Division of Biostatistics, School of Public Health and Clinical and Translational Science Institute, University of Minnesota, Minneapolis, MN, USA.
Matern Child Health J. 2023 Jul;27(7):1165-1175. doi: 10.1007/s10995-022-03574-4. Epub 2023 Feb 4.
Haiti remains a principal placement country for intercountry adoptees to the United States. This project reports the health status of children adopted from Haiti arriving to the U.S. and compares them to intercountry adoptees from other regions.
A retrospective chart review was conducted of adoptees placed in the U.S. from Haiti (n=87), age and sex matched with intercountry adoptees placed in the U.S. from Asia (n=87) and Latin America (n=87) between January 2010 and November 2019. Data on immunization status, contagious diseases, and nutrition and growth were analyzed via linear, logistic, and multinomial regression.
After adjusting for age, sex, and standardized height, children adopted from Haiti, compared to adoptees from Latin America and Asia, demonstrated a lack of immunity to hepatitis B (OR=5.89;6.87), increased immunity to hepatitis A (OR=0.38;0.30), infection by two or more parasites (OR=8.43;38.48), high lead levels (OR=23.79;7.04), and anemia (OR=15.25;9.18). Unexpectedly, children adopted from Haiti had greater standardized height (-1.28 vs. -1.82 and -2.13) and standardized weight (-0.32 vs. -0.57 and -1.57) than their counterparts from Latin America and Asia.

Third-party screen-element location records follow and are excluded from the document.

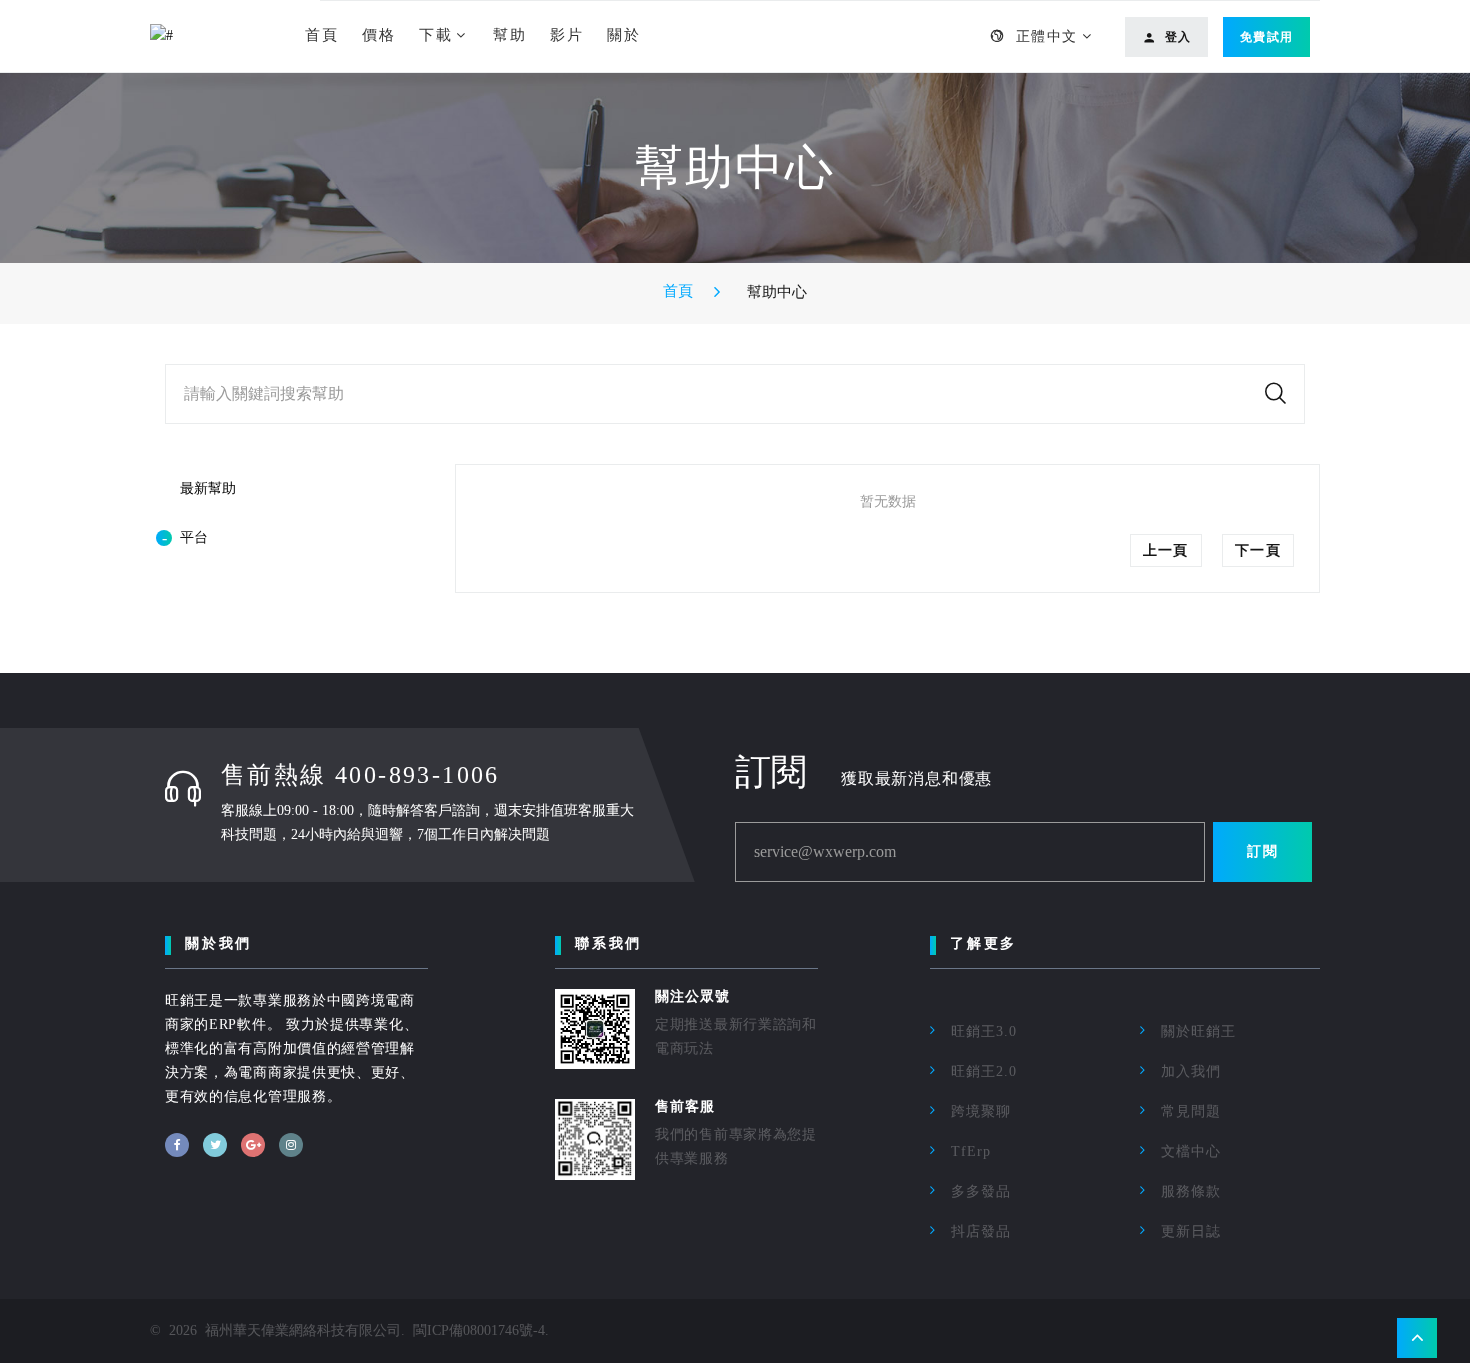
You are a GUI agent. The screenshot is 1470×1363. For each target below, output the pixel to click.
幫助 (509, 35)
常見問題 (1191, 1111)
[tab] (280, 538)
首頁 (321, 35)
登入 (1178, 37)
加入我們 (1191, 1071)
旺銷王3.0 (984, 1031)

Children adopted from Haiti face complex medical challenges undoubtedly related to the country's low socioeconomic status (SES) and the impact of recurrent natural disasters and governmental neglect on public health infrastructure. Appropriate care is critical in preventing and avoiding transmission of infectious diseases in adoptees and family members. The high incidence of anemia and elevated lead levels may further exacerbate the developmental effects of early institutional deprivation.
海地仍是美国国际收养儿童的主要安置国。本项目报告了抵达美国的海地国际收养儿童的健康状况,并将其与来自其他地区的国际收养儿童进行了比较。

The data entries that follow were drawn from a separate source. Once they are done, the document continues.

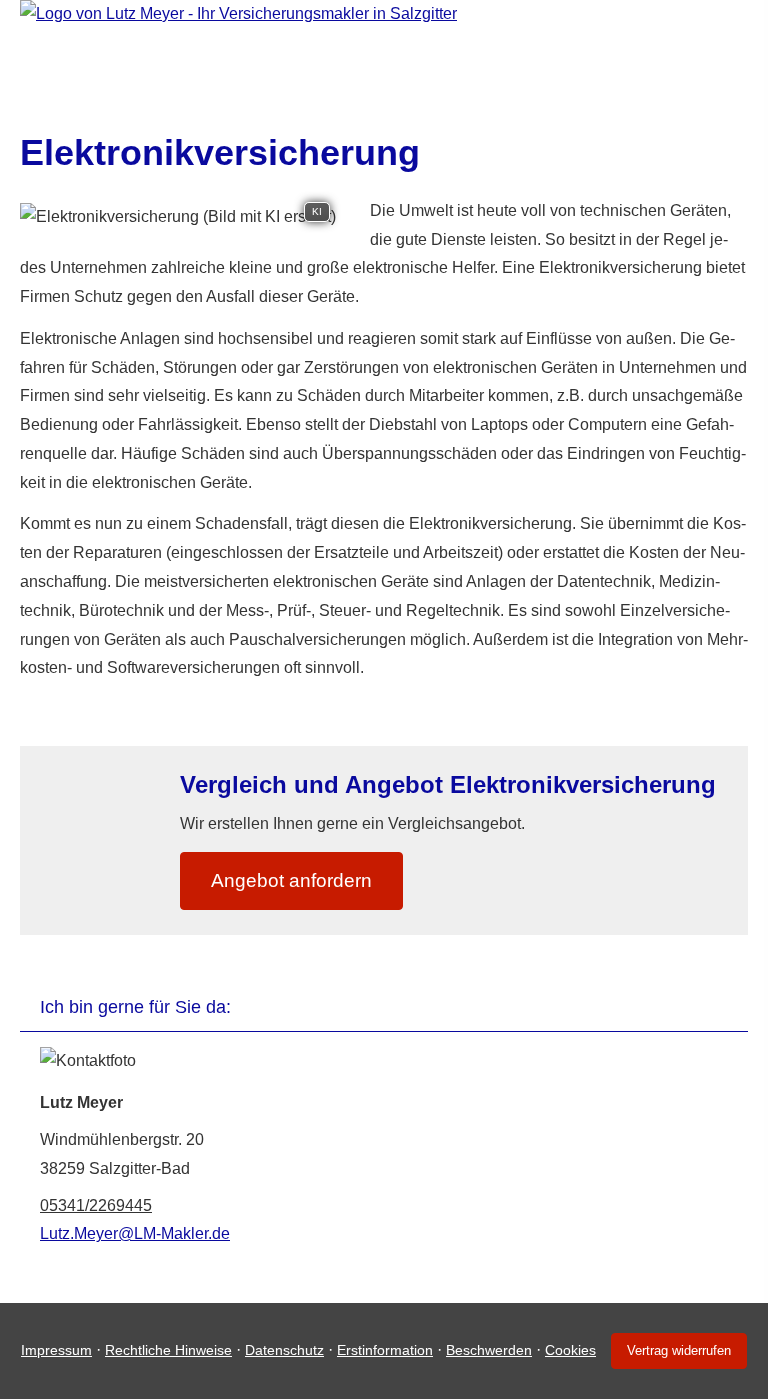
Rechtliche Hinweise (168, 1350)
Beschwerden (489, 1350)
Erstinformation (385, 1350)
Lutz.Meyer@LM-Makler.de (135, 1233)
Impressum (56, 1350)
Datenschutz (284, 1350)
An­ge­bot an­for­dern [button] (291, 880)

对 2010 年 1 月至 2019 年 11 月期间,被安置在美国的来自海地(n=87)、年龄和性别与来自亚洲(n=87)和拉丁美洲(n=87)的国际收养儿童相匹配的收养儿童进行了回顾性图表审查。通过线性、逻辑和多项回归分析了免疫状况、传染病以及营养和生长情况的数据。

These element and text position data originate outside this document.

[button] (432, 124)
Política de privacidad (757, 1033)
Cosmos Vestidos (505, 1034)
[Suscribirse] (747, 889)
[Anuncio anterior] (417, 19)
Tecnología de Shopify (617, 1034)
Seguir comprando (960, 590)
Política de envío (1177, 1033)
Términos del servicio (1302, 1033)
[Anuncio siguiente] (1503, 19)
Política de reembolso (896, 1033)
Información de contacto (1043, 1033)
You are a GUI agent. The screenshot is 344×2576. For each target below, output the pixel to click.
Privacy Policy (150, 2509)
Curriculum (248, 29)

在调整了年龄、性别和标准化身高后,与来自拉丁美洲和亚洲的收养儿童相比,来自海地的收养儿童对乙型肝炎的免疫不足(OR=5.89;6.87),对甲型肝炎的免疫增强(OR=0.38;0.30),感染两种或更多寄生虫(OR=8.43;38.48),铅含量高(OR=23.79;7.04)和贫血(OR=15.25;9.18)。出乎意料的是,与来自拉丁美洲和亚洲的收养儿童相比,来自海地的收养儿童的标准化身高(-1.28 比-1.82 和-2.13)和标准化体重(-0.32 比-0.57 和-1.57)更大。
来自海地的收养儿童面临着复杂的医疗挑战,这无疑与该国的低社会经济地位(SES)以及反复发生的自然灾害和政府对公共卫生基础设施的忽视对公共卫生基础设施的影响有关。适当的护理对于预防和避免传染病在收养儿童及其家庭成员中的传播至关重要。贫血和铅含量升高的高发率可能进一步加剧早期机构剥夺对发育的影响。